キーワード:地殻変動補正、重力ジオイド・モデル、航空重力

2018年11月に準天頂衛星による高精度なセンチメートル級測位補正サービス(CLAS)が開始されるなど、近年,GPSや準天頂衛星等を利用した衛星測位技術が発達し,高精度な位置情報を誰でも簡易に利用できる環境が整いつつある。衛星測位の利活用は、基準点の維持管理や公共工事用の位置基準の決定といった従来の測量用途から、自動運転、ICT施工、スマート農業、ドローン宅配等の様々な分野に拡大しており、測位結果を矛盾なく利用するための仕組み作りが必要となるとともに、3次元空間で位置情報が利活用できる環境整備が求められる。

我が国の位置情報の基盤である基準点の位置は、過去のある時点(元期)における座標で管理され、地図等の地理空間情報もこれら基準点の位置情報に基づいて整備されている。一方、測位手法の中には、CLASをはじめとする現在(今期)の位置情報を決定する技術もあり、地殻変動の影響によって、衛星測位の精度が上がれば上がるほど、得られる位置情報と既存の地理空間情報の位置との不整合が問題となる可能性がある。また、我が国の標高は、明治以来国土地理院が全国で繰り返し実施してきた水準測量を基盤とした仕組みとなっている。衛星測位で得られる楕円体高を標高に換算するためには、重力データから計算できる標高の基準(ジオイド)の情報によって補正する必要があるが、既存の重力データの品質では水準測量に置き換えられる精度のジオイド・モデルを構築できないという課題もある。

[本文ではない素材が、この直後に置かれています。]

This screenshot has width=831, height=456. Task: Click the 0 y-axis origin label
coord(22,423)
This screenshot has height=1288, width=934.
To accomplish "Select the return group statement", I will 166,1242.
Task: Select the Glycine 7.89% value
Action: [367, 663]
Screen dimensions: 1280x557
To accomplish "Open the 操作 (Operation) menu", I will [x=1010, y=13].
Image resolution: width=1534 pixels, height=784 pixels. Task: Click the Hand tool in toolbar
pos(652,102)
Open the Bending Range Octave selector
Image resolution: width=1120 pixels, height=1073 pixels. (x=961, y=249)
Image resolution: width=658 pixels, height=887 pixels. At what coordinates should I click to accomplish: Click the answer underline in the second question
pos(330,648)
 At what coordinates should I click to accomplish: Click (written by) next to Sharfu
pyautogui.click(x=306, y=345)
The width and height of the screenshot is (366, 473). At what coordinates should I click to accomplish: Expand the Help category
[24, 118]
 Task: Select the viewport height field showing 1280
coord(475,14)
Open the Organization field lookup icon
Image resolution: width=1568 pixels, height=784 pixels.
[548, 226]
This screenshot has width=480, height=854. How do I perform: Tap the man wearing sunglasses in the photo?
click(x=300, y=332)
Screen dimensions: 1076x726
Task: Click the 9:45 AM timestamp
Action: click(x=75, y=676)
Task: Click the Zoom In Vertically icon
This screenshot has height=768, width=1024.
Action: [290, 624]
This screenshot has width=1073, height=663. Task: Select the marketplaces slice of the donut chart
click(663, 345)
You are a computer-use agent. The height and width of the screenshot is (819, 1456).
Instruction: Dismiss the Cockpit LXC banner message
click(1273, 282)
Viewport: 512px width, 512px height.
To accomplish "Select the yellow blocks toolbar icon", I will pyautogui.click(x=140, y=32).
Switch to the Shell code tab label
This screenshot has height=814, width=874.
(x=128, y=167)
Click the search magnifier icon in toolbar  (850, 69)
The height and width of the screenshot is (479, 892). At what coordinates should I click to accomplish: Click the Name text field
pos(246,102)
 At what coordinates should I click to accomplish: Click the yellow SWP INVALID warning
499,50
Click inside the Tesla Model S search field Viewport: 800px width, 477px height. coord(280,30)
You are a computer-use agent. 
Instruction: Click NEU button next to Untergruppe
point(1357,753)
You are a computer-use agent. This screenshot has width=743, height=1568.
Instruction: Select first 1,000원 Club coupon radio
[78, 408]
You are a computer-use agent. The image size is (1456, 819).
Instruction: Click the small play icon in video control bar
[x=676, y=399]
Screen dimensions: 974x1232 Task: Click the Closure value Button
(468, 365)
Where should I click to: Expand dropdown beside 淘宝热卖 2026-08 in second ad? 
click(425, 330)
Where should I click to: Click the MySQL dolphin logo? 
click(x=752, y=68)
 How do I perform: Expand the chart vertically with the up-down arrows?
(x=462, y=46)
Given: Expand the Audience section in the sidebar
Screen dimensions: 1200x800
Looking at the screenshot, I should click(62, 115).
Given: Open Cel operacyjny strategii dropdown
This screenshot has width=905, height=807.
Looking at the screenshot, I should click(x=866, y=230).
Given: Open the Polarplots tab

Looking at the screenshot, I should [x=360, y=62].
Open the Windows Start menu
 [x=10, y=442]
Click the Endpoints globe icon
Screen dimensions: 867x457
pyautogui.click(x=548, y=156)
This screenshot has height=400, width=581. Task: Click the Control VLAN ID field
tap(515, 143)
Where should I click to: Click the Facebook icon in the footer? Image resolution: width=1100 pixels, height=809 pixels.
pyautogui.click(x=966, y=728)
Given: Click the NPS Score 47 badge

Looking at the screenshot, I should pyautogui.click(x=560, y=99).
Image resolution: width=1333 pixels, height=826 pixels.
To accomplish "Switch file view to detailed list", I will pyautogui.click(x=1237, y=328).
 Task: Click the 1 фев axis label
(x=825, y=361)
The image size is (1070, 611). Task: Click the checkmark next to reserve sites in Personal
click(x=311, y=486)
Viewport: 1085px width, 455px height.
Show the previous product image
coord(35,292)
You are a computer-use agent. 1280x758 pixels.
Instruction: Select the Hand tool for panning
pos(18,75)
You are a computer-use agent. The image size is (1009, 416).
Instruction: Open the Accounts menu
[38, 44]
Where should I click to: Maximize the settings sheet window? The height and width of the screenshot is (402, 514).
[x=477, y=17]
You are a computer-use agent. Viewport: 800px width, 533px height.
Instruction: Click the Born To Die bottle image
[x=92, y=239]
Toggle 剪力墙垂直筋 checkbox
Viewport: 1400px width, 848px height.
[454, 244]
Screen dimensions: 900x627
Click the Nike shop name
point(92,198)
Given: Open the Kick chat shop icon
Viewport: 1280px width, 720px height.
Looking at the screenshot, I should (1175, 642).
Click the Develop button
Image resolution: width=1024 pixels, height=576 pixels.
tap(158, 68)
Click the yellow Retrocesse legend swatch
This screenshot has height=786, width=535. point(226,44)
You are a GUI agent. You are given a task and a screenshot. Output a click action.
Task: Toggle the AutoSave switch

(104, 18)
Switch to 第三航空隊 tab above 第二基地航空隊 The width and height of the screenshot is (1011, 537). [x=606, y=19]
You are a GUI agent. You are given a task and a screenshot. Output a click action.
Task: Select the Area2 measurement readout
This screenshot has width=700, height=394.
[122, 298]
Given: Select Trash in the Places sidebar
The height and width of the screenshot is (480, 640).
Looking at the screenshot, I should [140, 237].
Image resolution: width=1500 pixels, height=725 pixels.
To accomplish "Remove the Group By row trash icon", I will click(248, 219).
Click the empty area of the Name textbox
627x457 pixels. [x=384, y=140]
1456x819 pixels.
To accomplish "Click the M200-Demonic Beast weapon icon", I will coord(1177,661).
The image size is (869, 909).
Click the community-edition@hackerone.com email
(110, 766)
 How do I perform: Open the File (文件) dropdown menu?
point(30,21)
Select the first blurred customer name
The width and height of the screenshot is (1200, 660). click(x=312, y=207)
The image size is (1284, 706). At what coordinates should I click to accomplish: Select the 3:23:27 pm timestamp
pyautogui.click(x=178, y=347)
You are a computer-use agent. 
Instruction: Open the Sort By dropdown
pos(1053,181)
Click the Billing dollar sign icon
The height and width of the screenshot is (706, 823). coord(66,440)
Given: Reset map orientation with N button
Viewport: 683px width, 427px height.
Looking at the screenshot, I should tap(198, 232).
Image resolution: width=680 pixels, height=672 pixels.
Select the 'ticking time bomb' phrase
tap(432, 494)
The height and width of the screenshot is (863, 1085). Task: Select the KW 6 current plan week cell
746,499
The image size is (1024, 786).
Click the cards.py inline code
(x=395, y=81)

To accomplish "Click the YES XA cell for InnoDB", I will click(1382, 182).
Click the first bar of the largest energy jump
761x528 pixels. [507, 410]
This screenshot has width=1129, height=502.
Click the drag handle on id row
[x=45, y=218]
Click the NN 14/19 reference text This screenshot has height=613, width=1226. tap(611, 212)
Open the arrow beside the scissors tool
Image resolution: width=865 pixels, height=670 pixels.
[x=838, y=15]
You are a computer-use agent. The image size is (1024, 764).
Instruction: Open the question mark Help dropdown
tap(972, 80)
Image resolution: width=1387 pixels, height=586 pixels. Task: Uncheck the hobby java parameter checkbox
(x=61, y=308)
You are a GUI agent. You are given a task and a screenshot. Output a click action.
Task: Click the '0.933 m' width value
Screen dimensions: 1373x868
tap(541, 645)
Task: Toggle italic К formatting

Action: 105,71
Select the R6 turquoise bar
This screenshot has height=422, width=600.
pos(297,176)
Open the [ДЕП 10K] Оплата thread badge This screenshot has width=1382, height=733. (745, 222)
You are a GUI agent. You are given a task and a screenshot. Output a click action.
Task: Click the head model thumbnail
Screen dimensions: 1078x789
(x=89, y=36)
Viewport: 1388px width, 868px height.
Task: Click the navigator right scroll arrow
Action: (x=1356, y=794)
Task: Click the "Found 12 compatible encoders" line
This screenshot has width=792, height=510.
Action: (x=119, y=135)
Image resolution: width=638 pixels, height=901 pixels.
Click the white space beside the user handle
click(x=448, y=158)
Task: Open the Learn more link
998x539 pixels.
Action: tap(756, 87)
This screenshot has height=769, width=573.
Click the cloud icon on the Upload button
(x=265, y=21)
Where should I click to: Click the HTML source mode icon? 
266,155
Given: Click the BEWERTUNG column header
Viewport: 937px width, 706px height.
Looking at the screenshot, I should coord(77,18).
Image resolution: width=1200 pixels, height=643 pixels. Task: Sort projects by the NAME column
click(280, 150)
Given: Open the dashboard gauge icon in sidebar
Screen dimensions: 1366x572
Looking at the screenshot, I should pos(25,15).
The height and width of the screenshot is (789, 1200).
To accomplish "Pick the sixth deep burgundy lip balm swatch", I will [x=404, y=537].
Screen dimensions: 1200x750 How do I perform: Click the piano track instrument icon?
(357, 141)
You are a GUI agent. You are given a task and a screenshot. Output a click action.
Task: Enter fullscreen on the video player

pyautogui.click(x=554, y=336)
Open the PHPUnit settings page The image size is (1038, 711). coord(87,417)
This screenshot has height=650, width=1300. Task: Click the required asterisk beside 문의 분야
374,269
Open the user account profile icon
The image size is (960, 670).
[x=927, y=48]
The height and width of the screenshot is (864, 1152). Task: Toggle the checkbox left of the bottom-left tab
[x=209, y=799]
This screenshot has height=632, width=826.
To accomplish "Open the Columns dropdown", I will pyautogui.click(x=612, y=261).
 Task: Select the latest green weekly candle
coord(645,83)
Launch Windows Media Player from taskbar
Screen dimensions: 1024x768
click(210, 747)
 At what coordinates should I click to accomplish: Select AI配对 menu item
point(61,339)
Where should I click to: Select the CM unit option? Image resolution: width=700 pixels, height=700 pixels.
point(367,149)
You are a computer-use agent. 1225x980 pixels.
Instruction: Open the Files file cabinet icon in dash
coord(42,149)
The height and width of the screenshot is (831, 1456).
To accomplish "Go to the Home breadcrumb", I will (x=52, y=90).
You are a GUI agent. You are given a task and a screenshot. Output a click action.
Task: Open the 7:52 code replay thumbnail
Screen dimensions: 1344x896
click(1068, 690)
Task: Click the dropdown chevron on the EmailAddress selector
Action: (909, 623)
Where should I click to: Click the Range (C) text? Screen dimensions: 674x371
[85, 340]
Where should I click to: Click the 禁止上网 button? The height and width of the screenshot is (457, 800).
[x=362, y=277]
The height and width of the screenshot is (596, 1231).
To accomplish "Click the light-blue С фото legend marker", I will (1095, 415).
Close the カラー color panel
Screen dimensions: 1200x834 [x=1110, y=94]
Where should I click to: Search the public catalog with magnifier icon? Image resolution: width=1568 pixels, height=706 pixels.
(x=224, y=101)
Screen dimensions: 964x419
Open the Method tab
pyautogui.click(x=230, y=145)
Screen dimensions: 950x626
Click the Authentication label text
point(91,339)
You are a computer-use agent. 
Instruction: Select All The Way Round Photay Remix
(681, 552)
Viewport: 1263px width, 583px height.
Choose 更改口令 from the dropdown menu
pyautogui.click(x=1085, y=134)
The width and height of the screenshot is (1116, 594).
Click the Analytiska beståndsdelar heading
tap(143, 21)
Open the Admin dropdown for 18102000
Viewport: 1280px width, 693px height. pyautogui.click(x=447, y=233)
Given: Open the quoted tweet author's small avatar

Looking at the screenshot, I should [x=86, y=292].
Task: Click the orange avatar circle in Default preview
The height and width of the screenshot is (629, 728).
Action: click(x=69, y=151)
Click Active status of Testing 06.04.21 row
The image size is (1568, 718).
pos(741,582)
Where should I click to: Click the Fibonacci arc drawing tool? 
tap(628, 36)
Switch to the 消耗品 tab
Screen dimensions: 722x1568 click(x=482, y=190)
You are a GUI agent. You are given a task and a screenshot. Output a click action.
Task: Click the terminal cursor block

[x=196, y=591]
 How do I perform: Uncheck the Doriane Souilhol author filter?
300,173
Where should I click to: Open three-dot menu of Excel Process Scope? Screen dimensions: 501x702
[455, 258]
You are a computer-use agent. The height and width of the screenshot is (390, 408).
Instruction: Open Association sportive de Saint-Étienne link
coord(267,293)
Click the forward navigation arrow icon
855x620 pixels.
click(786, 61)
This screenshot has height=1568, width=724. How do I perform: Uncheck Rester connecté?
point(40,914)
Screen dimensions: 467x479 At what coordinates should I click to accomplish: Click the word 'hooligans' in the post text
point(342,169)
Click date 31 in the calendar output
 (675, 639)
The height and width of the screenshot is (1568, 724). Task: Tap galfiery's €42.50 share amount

上記の背景を踏まえ、国土地理院では、2020年を目途に測位結果と既存の地理空間情報とを整合させる仕組みである地殻変動補正システムを構築することとし、2019年1月から3月までテスト版の計算サイトを公開し利用者のニーズを把握した。また、衛星測位から高精度な標高を得られる環境を整備するため、2019年度から4年かけて航空重力測量により全国の重力データを取得し、2024年度までに全国で精度3cm以内の精密重力ジオイド・モデルを構築するプロジェクトを立ち上げ、2018年度は重力計調達のほか、地上検定線の設置、測線の設計等の準備を行っている。さらに、これらのデータを活用した3次元位置情報サービスの可能性を探るため、産官学各分野への関係者へのヒアリング調査も進めている。本講演では、3次元測位情報の高度利用に向けた国土地理院の取組について報告する。